El Conquistador!
nytheatre.com review by Martin Denton
September 30, 2006
In 1492, Christopher Columbus sailed west across the Atlantic, risking having his ships sail over the edge of the world, and found America. In 2006, a poor farmer named Polonio journeys from his village somewhere in Colombia to the capital city of Bogota in hopes of becoming a television star. He almost sort of does fall over the edge of his world. And he lands at an apartment building, fittingly called the Nueva Mundo, where he gets a job working as the doorman. Polonio LOVES telenovelas, the wildly popular soap operas on Latin American TV. He spends all of his spare time trying to hook up his meager portable television set to an antenna, so that he can watch his favorite show. But on the security monitor, a real-life telenovela is about to unfold...
And that is ¡El Conquistador!, the adorable, funny, and spectacularly wise new solo show that Thaddeus Phillips has brought to New York Theatre Workshop. I've seen Phillips do Shakespeare's Tempest in a kiddie pool, by himself with just a few found objects as puppets—and it was the best rendition of that play I've ever seen—so nothing he accomplishes here truly surprised me. But that doesn't mean I wasn't delighted and astonished moment to moment in this beautifully crafted, authentically inventive work of theatre. Phillips doesn't stop at having Polonio be Columbus: everyone in the room is invited to take a journey full of unexpected turns and outcomes in ¡El Conquistador!
For starters, except for a brief prologue, Phillips (who is from Denver) performs the entire piece in Spanish. I'll admit that some people in the audience were laughing at lines I didn't understand (I am, sadly, fluent only in English—if that). But Phillips is so vivid and robust a presence that we're never at sea during the show; we hardly need the occasional supertitles to keep up.

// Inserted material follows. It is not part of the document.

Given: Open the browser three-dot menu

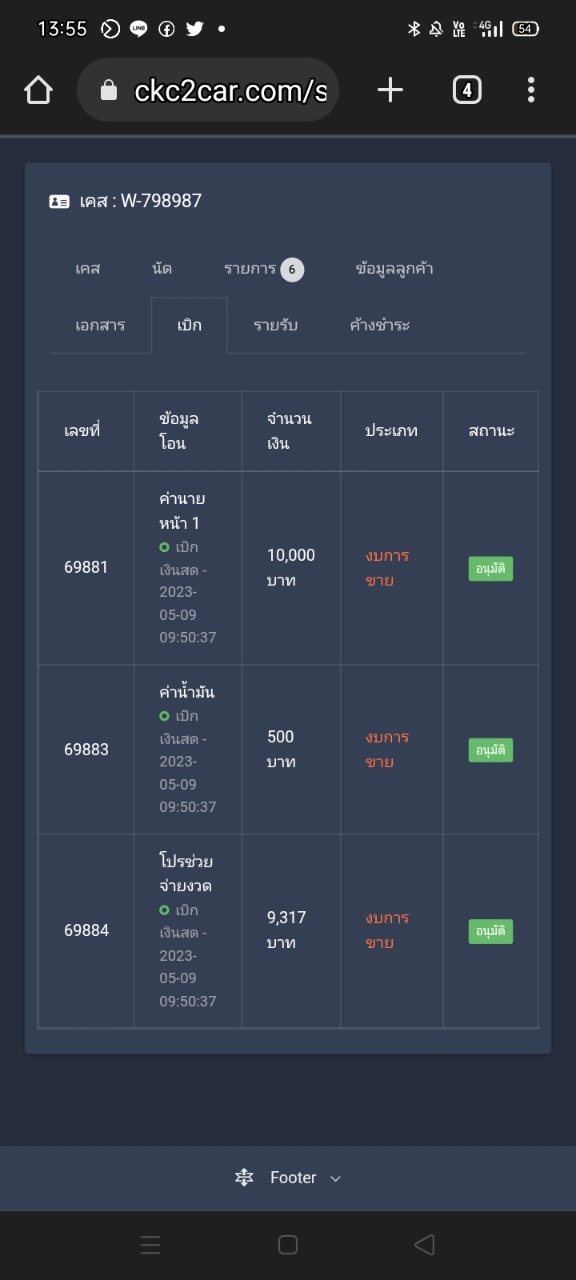Looking at the screenshot, I should tap(531, 90).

The set, which he designed, is a bit of a marvel in itself: a plexiglas frame that plays a variety of roles throughout the play, plus the doorman's work station, which Phillips as Polonio moves around the stage to provide a shifting POV for himself and the audience. Each time he moves this piece, the projected backdrop moves with it, showing us parts of his doorman's world that we heretofore had not seen. And Phillips the live actor interacts with the projections, turning as if by magic into Phillips the video actor (and back again) as Polonio moves around his work space. Cool stuff, extremely well executed; Austin Switser did the video design.
As for being a solo show, well, though Phillips is the only actor on stage, he's actually joined by a very impressive ensemble—six stars of Colombian theatre and television who play the residents of Polonio's building. Together, this sextet play out a set of scenarios that would make any (melo)dramatist turn green with envy. Didier (Victor Mallarino), a vaguely sinister fellow who just might be a drug smuggler, is obsessed with beautiful young Johanna (Cristina Campuzano), the tenant whom Polonio falls in love with at first sight. Aminta (Tatiana Mallarino), a plain woman who works for a lady named Mrs. Josefina, wants to be more than friends with Polonio. Dashing man-about-town Mauricio (Luis Fernando Hoyos) throws loud, wild parties, much to the consternation of the lonely and cantankerous widow Beatriz (Helena Mallarino), who will later tell Polonio a tale about her long-lost twin sons that sounds like it could have been written by Shakespeare. (In The Comedy of Errors.) And there's a strange man fittingly called El Loco (Antonio Sanint).
Will Didier keep Johanna with him, or will he kill her? Will Polonio ever get to watch his beloved telenovela? Or will something more dangerous happen instead?
To give too much away would be a sin; this is a show that you will want to discover for yourself. All the stuff that makes us human—even the fairly reprehensible stuff that Columbus actually did as he claimed his new world for the King and Queen of Spain—is covered here, with the fearless, even reckless abandon that this play's name implies. Under Tatiana Mallarino's simpatico direction, Phillips gives a performance that's as graceful and moving and imperturbable as the greatest clown's; and oh yes, as profound as that, too. The script, which he co-wrote with Tatiana and Victor Mallarino, is witty and disarming and smart.
This is theatre of the most compelling and engaging sort, I highly recommend it. ¡El Conquistador! speaks to the conquering spirit in all of us, and urges us, I think, in whatever small way, to be courageous and to embrace whatever's out there for us. Even—or at least to start with—the brave new world unfolding before us on stage.